Long Island Ducks – No. 6
- Catcher
- Born: March 16, 1996 (age 30) Puerto Plata, Dominican Republic
- Bats: RightThrows: Right

Medals
Men's baseball
Representing Dominican Republic
Olympic Games
| Bronze medal – third place | 2020 Tokyo | Team |

= Roldani Baldwin =

Dominican baseball player (born 1996)

Roldani Baldwin (born March 16, 1996) is a Dominican professional baseball catcher for the Long Island Ducks of the Atlantic League of Professional Baseball. He signed with the Boston Red Sox as an international free agent in 2013 and played for their organization until 2022. He won the bronze medal with the Dominican Republic national baseball team in the 2020 Summer Olympics.

==Career==
===Boston Red Sox===
On November 25, 2013, Baldwin signed with the Boston Red Sox organization as an international free agent. He made his professional debut with the Dominican Summer League Red Sox in 2014, hitting .269 in 65 games.

In 2015, Baldwin split the season between the rookie-level Gulf Coast League Red Sox and the Low-A Lowell Spinners, slashing .288/.359/.399 in 50 games between the two teams. The following season, Baldwin split the year between the Single-A Greenville Drive and Lowell, accumulating a .266/.305/.372 batting line with 4 home runs and 37 RBI. In 2017, Baldwin returned to Greenville, logging a .274/.310/.489 slash with career-highs in home runs (14) and RBI (66). For the 2018 season, Baldwin played for the High-A Salem Red Sox, slashing .233/.282/.371 with 7 home runs and 27 RBI. Baldwin only appeared in eight games between Lowell and the GCL Red Sox in 2019, missing much of the year with a broken ankle.

The Red Sox invited Baldwin to spring training in 2020, but he did not play in a game in 2020 due to the cancellation of the minor league season because of the COVID-19 pandemic. He was assigned to the Double-A Portland Sea Dogs to begin the 2021 season. Baldwin elected free agency following the season, but later re-signed with the Red Sox on a minor league deal on February 1, 2022. He played for the Triple-A Worcester Red Sox until he was released on August 5, 2022.

===High Point Rockers===
On August 16, 2022, Baldwin signed with the High Point Rockers of the Atlantic League of Professional Baseball. Baldwin played in 19 games for High Point, hitting .264/.308/.569 with 6 home runs and 19 RBI. He became a free agent following the season.

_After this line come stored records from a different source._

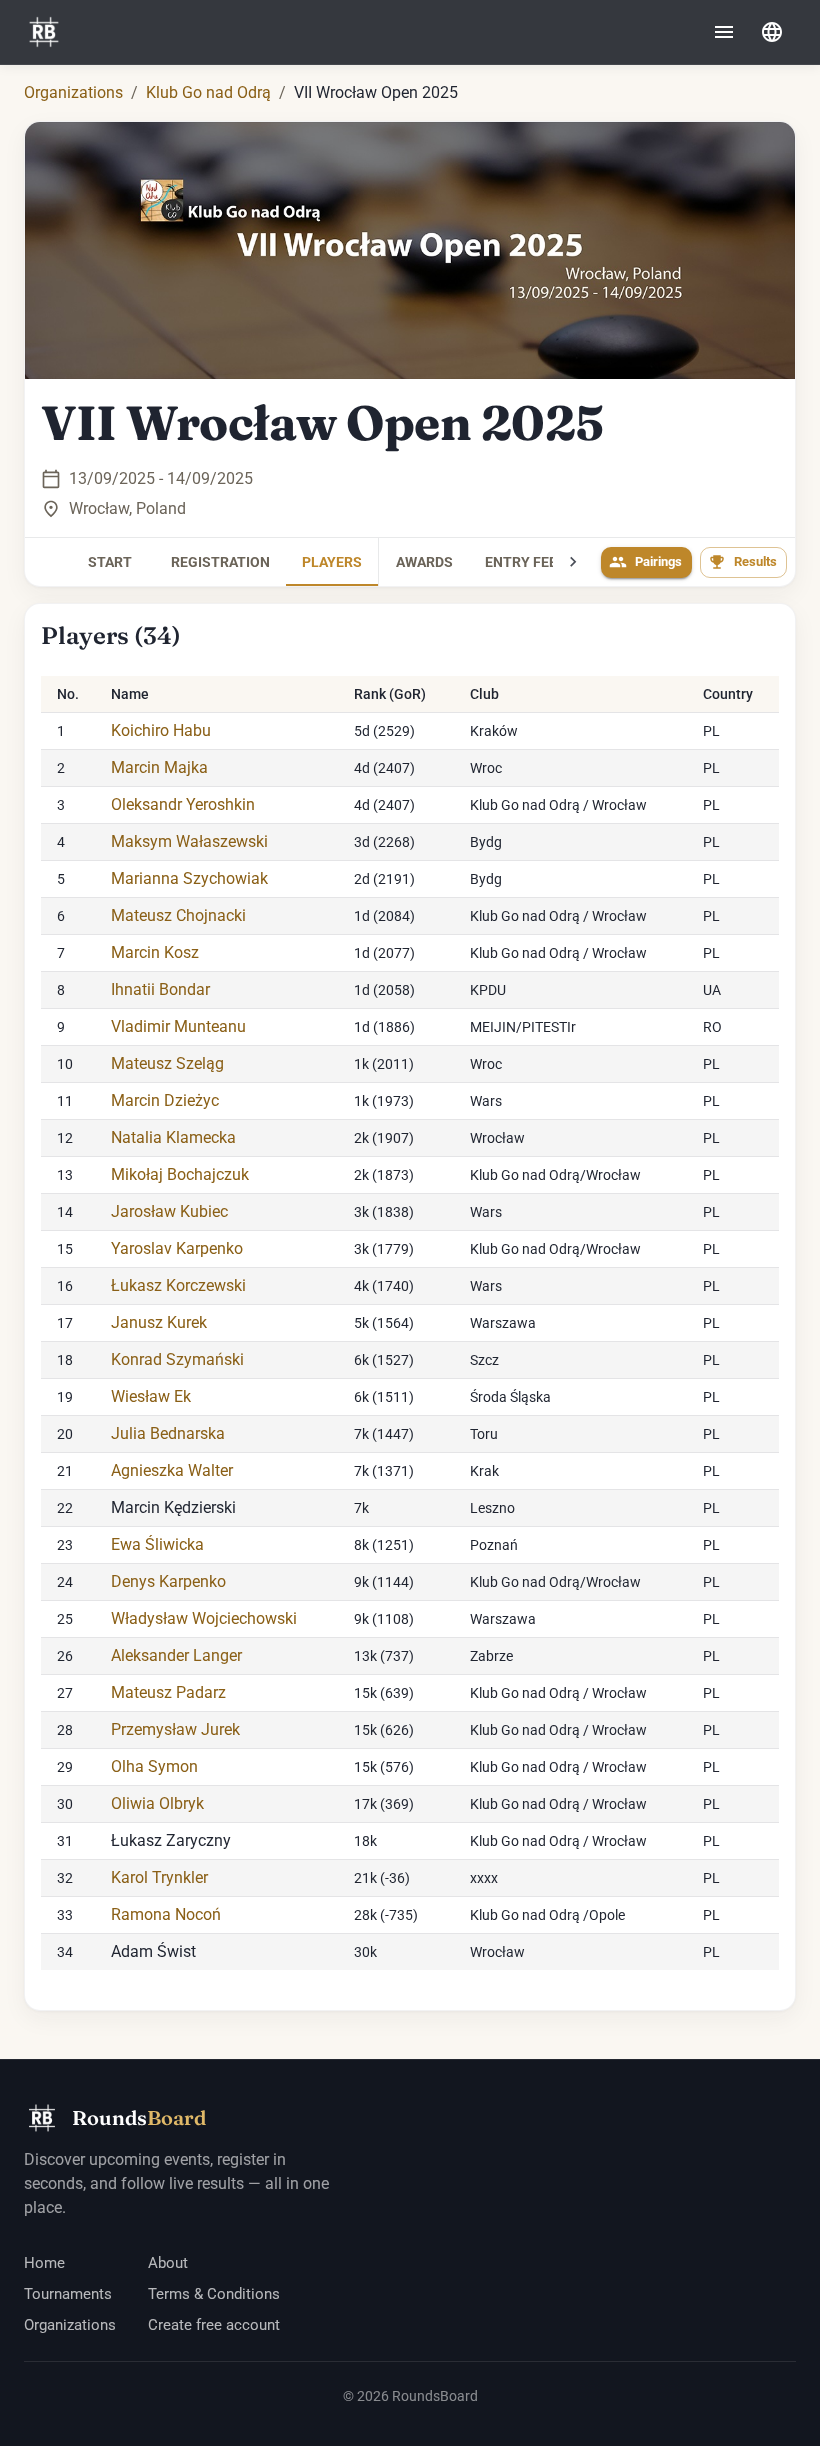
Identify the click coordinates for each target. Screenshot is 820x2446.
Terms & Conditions (214, 2294)
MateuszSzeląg (167, 1063)
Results (755, 561)
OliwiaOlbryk (157, 1803)
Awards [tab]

===Staten Island FerryHawks===
On April 19, 2023, Baldwin signed with the Staten Island FerryHawks of the Atlantic League of Professional Baseball. In 99 games for Staten Island, he batted .272/.320/.438 with 12 home runs and 46 RBI. Baldwin became a free agent following the 2023 season.

===El Águila de Veracruz===
On February 8, 2024, Baldwin signed with the El Águila de Veracruz of the Mexican League. In 15 games, he batted .188/.250/.271 with one home run and six RBI. Baldwin was released on May 24.

===Staten Island FerryHawks (second stint)===
On July 9, 2024, Baldwin signed with the Staten Island FerryHawks of the Atlantic League of Professional Baseball. In 25 games for the FerryHawks, Baldwin slashed .212/.287/.282 with one home run and eight RBI.

===York Revolution===
On September 1, 2024, Baldwin was traded to the York Revolution in exchange for a player to be named later. In 8 games for the Revolution, he batted .333/.323/.767 with four home runs and 10 RBI. With York, Baldwin won the Atlantic League championship. He became a free agent following the season.

===Long Island Ducks===
On May 13, 2025, Baldwin signed with the Long Island Ducks of the Atlantic League of Professional Baseball.

==International career==
Baldwin was named to the Dominican Republic national baseball team for Baseball at the 2020 Summer Olympics, contested in Tokyo in 2021. The Dominican Republic took third place in the tournament, winning the bronze medal.